PASSAGE SHOWN:
Written over 50 years ago, this piece celebrated the remarkable long-term “bell curve” business cycle that would take active “performance” investing from a surging young growth business up and over its apex in the 1980s and on to the steady decline—for consumers, if not for producers—by the turn of the century. Ironically, the factors that would lead to its inevitable self-destruction were buried within what most of us—over 50 years ago—saw back then as clear indicators of progress.
Big Money is on the move. It has been a long time since the Great Depression, which was the Ice Age of the U.S. economy, during which the investment principles and practices of Big Money got solidly frozen. But now, with competitive pressures for good performance heating up, the glacial Establishment is rapidly melting around the edges. And it is beginning to slide.
Traditionally conservative institutions—banks, trust companies, university endowments, pension funds, insurance companies and the more staid mutual funds—are moving at an accelerating pace towards the performance method and philosophy. Technicians, traders, young portfolio managers, incentive pay and talk of highflyers are surprisingly common within the marble halls of these once staid bastions of fiscal tradition. Performance investing has come from suspected intruder to accepted darling among the nation's major institutions and their customers.
The ascendancy of performance investing is due to achieved results. And results in recent years have been very good. Perhaps too good. Possibly, even probably, its great success will soon spoil performance investing.
Before discussing the developing problems for performance “investing,” it is worth defining what it is. Performance investing is an aggressive, eclectic, intensively managed effort to continuously maximize portfolio profits. Performance investing goes far beyond such quotable quotes and slogans as: “Don't marry stocks; love ’em and leave ’em.” “It's a fashion business, so don't buck the trend, ride it.” “Go where the action is.” It's a tough, highly competitive, brain-draining, fast-moving and wide-ranging struggle to beat the pack. And to beat most of the other young lions.
The performance fund manager operates somewhere between the extremes of tape reading traders and very long-term holders. Traders try to combine high turnover with very small profit increments per decision: long-term holders with low turnover depend on much larger price changes per decision. The successful performance investor combines the best of both, capturing the larger mark-ups than traders and turning over his inventory faster than long pull investors.
The performance investor specializes in identifying and acting quickly upon the factors that he feels will probably change stock prices, seeking to buy or sell before the general market reacts to these developments. To operate effectively, the performance fund manager must have access to current information on a very great many companies and stocks in order to find openings in the market to ply his trades. Charts and other technical studies of prices and volume can be analyzed to catch changes in supply and demand. Quarterly earnings become critical. Bits and pieces of information of all kinds must be acquired and processed, and this requires a very wide network of helpers who call in with data, rumors, ideas, etc. He must be mentally and emotionally capable of making a great many more decisions with less complete knowledge than his longer-term competitors. Performance investing is not nearly as easy as it looks to some of the noncombatants.

PROMPT 1: From the performance investing essay, write out the stretch from "Written over 50" through "indicators of progress.", replacing "business cycle" with "market cycle".
PROMPT 2: Render this sentence from the performance investing essay in Spanish: "The ascendancy of performance investing is due to achieved results."
PROMPT 3: In the performance investing essay, what is the Great Depression called?
The lines after this point come from a separate source.

DATA:
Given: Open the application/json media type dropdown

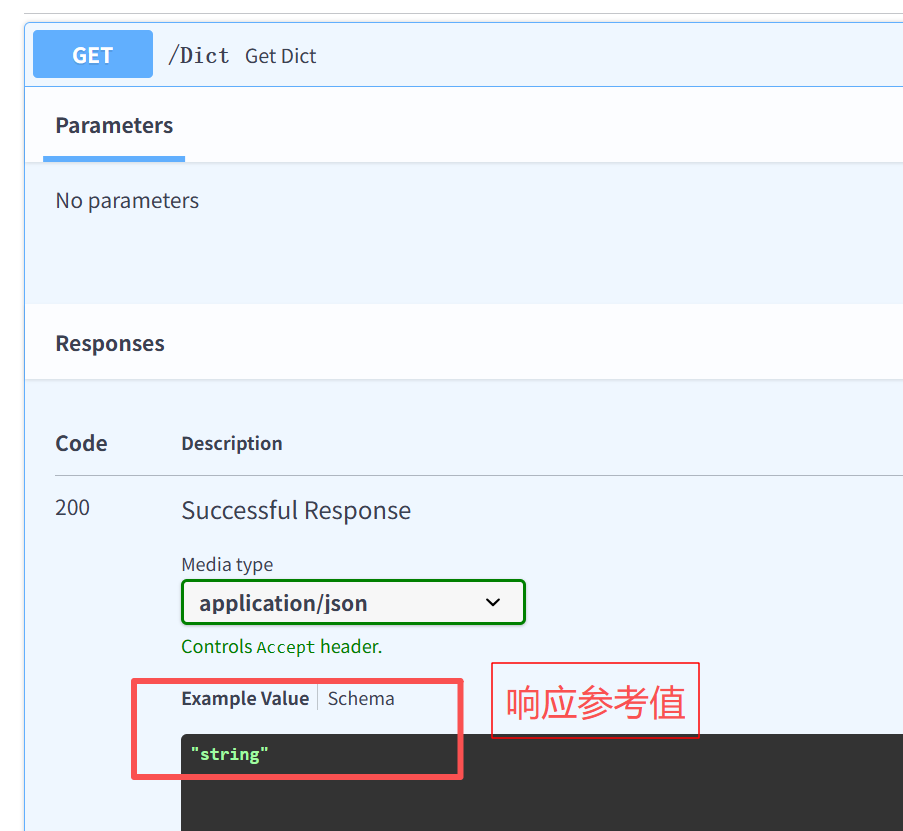Looking at the screenshot, I should (352, 602).
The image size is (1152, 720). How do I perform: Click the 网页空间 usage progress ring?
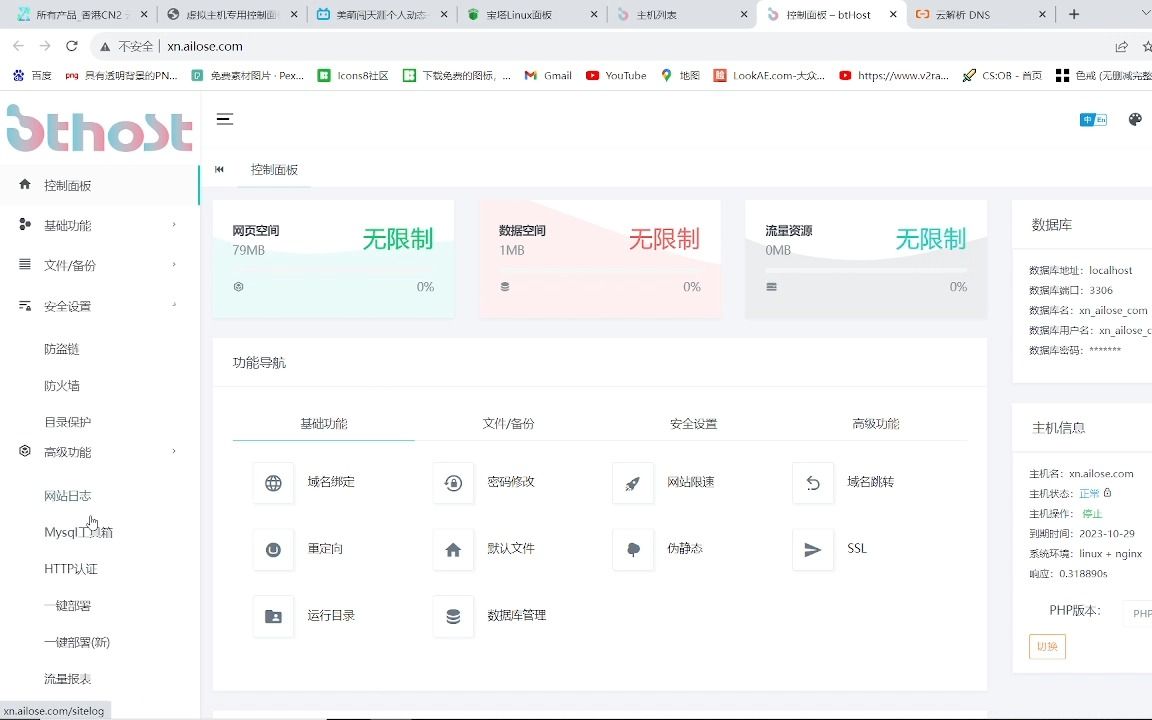pos(238,287)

WORKED ANSWER 1:
Written over 50 years ago, this piece celebrated the remarkable long-term “bell curve” market cycle that would take active “performance” investing from a surging young growth business up and over its apex in the 1980s and on to the steady decline—for consumers, if not for producers—by the turn of the century. Ironically, the factors that would lead to its inevitable self-destruction were buried within what most of us—over 50 years ago—saw back then as clear indicators of progress.

WORKED ANSWER 2: El ascenso de la inversión orientada al rendimiento se debe a los resultados obtenidos.

WORKED ANSWER 3: The Ice Age of the U.S. economy.